When you build a Next.js app, it creates a server and client bundle (also an edge one, but I’m leaving it out for now!).

Let's focus on the Client bundle. That's the JavaScript that needs to run in your users' browsers.

The Client bundle isn't just one big file. Instead, it's split into smaller pieces called chunks.

• Each page gets its own chunk automatically. Next.js handles this code splitting for you.

• Some chunks contain code shared between pages. They'll be included for the pages that need them.

• Some chunks contain third-party libraries your app uses.

Here's what these chunks look like in Chrome's Network tab (this is Cal.com btw):

As you can see, I've filtered by the JS files to show you the chunks e.g. 8111-ee5fc729462c7268.js.

Each chunk is a separate JavaScript file that gets downloaded when needed (Next.js does this throguh its routing system). This splitting into chunks is important, it means users only download the code they need for the page they're viewing. There's still a cost to sending these chunks over the network. We'll dive into that soon.

How JavaScript Affects Performance

When JavaScript runs in the browser, it needs to go through several steps.

First, the browser downloads the code.

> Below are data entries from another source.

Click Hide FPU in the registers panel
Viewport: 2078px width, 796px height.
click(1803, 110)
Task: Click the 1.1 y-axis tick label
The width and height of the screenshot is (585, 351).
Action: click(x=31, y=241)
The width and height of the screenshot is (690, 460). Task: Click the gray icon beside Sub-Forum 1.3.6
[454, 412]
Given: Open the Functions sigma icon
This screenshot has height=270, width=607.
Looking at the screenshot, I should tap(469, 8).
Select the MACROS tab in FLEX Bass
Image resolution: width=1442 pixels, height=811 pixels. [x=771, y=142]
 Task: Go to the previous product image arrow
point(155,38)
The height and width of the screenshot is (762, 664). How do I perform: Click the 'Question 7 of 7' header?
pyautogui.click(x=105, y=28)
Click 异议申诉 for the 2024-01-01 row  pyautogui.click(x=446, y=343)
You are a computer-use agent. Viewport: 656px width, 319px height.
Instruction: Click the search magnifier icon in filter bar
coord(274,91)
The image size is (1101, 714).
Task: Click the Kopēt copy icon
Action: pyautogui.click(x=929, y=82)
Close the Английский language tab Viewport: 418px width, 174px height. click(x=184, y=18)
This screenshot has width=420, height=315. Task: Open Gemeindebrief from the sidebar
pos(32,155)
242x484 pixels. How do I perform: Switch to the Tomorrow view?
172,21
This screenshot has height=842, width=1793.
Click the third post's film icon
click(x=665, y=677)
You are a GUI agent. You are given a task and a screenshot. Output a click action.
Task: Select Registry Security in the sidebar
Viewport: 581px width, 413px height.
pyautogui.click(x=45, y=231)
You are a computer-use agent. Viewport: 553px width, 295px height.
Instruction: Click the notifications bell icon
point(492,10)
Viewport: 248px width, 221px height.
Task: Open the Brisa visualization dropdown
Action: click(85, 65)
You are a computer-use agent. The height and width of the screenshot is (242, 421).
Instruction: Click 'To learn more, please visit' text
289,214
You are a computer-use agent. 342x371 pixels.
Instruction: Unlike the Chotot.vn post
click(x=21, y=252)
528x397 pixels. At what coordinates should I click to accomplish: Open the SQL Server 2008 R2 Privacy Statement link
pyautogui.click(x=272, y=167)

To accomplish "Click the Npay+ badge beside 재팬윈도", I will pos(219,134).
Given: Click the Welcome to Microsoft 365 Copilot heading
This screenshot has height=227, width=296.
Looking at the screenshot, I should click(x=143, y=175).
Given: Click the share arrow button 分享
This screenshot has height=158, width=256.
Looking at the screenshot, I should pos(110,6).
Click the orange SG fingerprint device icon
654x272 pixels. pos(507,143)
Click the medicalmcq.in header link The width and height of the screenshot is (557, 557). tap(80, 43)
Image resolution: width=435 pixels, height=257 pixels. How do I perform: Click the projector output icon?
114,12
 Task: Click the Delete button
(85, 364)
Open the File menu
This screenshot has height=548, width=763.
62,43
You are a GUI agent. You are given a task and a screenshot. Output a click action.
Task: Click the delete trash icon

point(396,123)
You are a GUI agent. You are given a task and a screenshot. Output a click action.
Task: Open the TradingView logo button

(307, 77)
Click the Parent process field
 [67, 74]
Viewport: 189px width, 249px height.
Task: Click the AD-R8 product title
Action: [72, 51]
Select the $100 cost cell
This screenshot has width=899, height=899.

Since JavaScript files can be large, they're compressed (usually with gzip) before being sent over the network. Your browser then needs to decompress this code before it can use it.

Once downloaded and decompressed, the browser needs to parse the JavaScript. This means processing and validating the code before it can be executed. Parsing is particularly slow on mobile devices, and the more JavaScript you send, the longer it takes to parse.

Finally, the browser executes your code. This is where your actual JavaScript runs and does its work.

All of this happens on what we call the main thread. The main thread is where the browser does most of its work: Running JavaScript, updating the UI, handling user interactions, and painting the screen. When the main thread is busy processing JavaScript, your UI can become unresponsive, animations might not be smooth, and the app might feel slow.

This is why we care about reducing JavaScript and loading it efficiently. Every byte of JavaScript we send needs to be downloaded, decompressed, parsed, and executed, all on the main thread. The less JavaScript we send, the less work the main thread needs to do. This results in a faster app.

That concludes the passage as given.